I was reading this article about the potential removal of the NIS (Network Information System) component from Fedora systems. It reminded me of an old experience managing our department’s systems.
Our development team was very early in working with AIX systems. We were writing kernel (and micro-kernel) code for the IBM RT, a predecessor to the RS/6000 and Power systems. We needed a shared environment so that we could all log on to any free machine in our group (not enough for one each), and access all our files.
Fortunately, IBM had a product solution for AIX that should help. Known as Distributed Services, it had file-sharing and user/group-sharing across a network. And it was based on SNA LU6.2 protocols, to ensure reliability and security. None of that cheap TCP/IP nonsense. But as anyone who has ever worked with SNA knows, that comes with a severe cost in usability, especially in configuration. Once it works, it works fine; but getting it to that stage can take a huge amount of planning, to ensure that every option at each level of the protocol (Node, Control Point, LU …) matches. I’ve just pulled up the GUI configuration for SNA on my current AIX system to be reminded of the horrors. Although MQ still has support for SNA channels, and it continues to be tested, I don’t know if anyone actually understands it.
We struggled through getting Distributed Services and all its underlying pieces configured for a couple of days, but were finally ready to turn it on for a pair of boxes. And whatever we’d done, it managed to wipe out the /etc/passwd and /etc/group files on the machines. Both turned to zero bytes long, making the machines unusable. Rather than go back and work out what we’d done wrong, we decided to try the alternative solution that we’d spotted – a combination of Yellow Pages (as NIS was still called at the time) and NFS. Even though it was not the officially-blessed product. Within half an hour, starting from no knowledge, and with no search engines to assist, just reading the documentation, we had a working environment. And that survived for many years.
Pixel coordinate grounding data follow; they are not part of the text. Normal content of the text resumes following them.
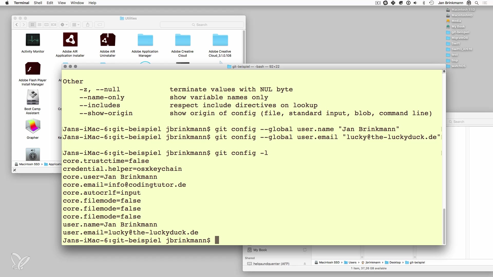The width and height of the screenshot is (493, 277).
Task: Go back in Utilities Finder window
Action: (x=17, y=25)
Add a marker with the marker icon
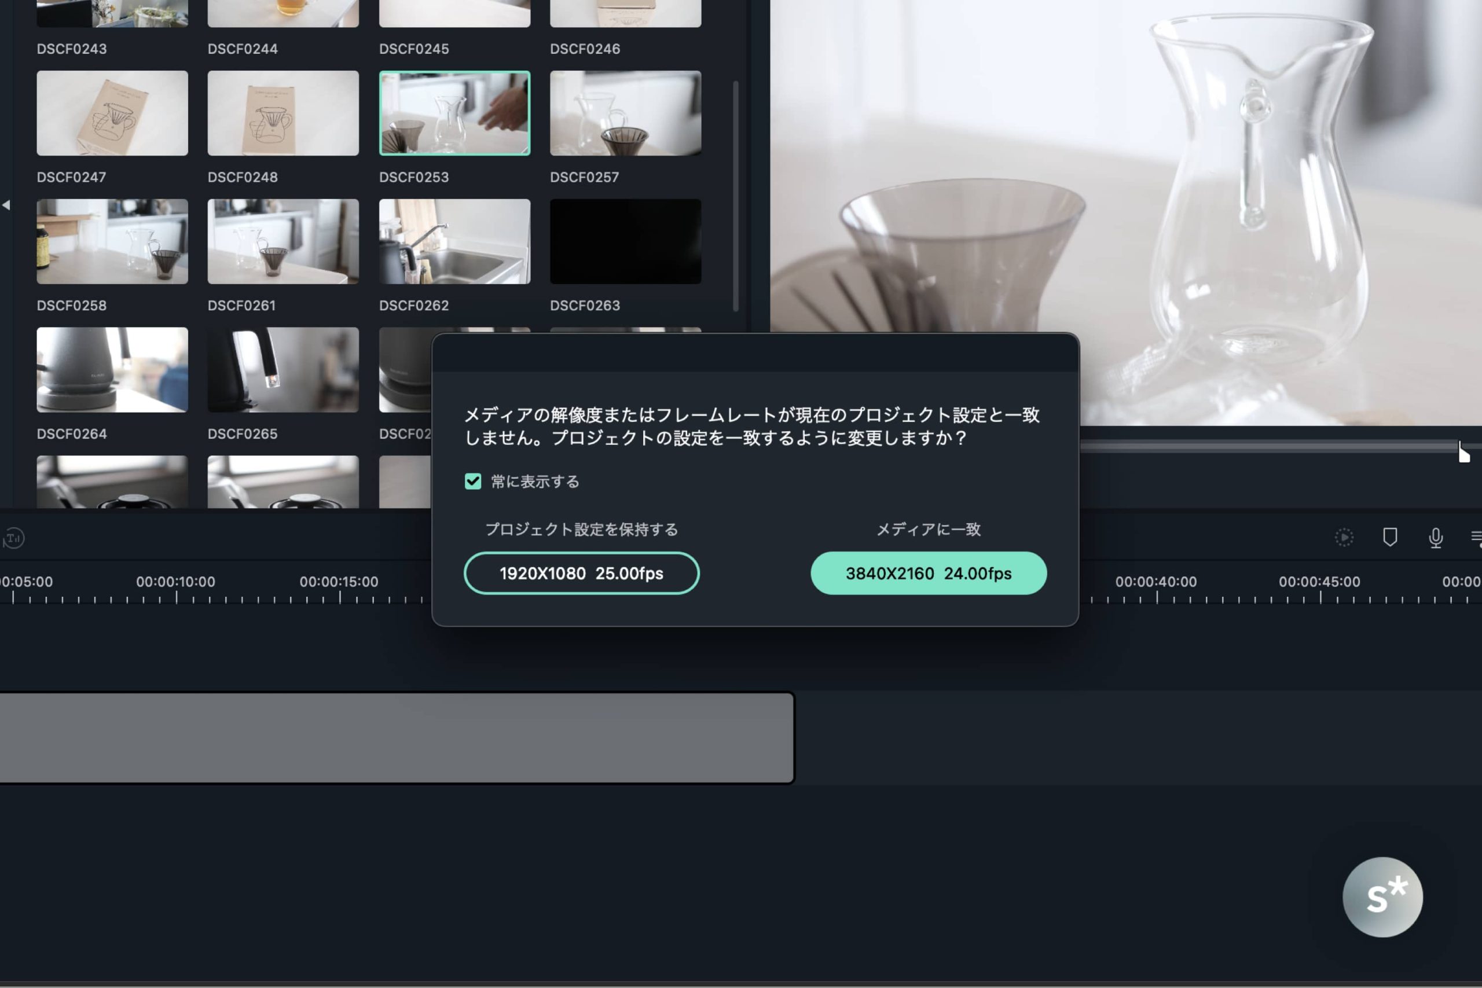The image size is (1482, 988). point(1389,537)
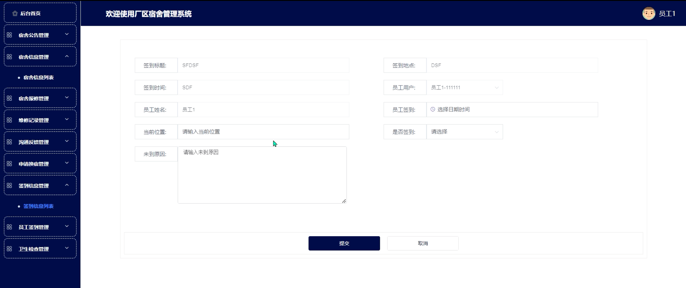Expand the 员工签到管理 menu chevron
The image size is (686, 288).
(x=67, y=226)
If Distributed Services had done what I’m sure it COULD do when properly configured, then we’d never have learned about what were, for many years, key pieces of technology in the management of Unix machines. While NIS is not part of my current environment, I still miss some aspects of it – in particular synchronisation of the uid/gid numbers across machines that simplify a bunch of processes. I have been 6505 for a lot of years and a lot of machines, even when I need to manually edit system files to keep that number.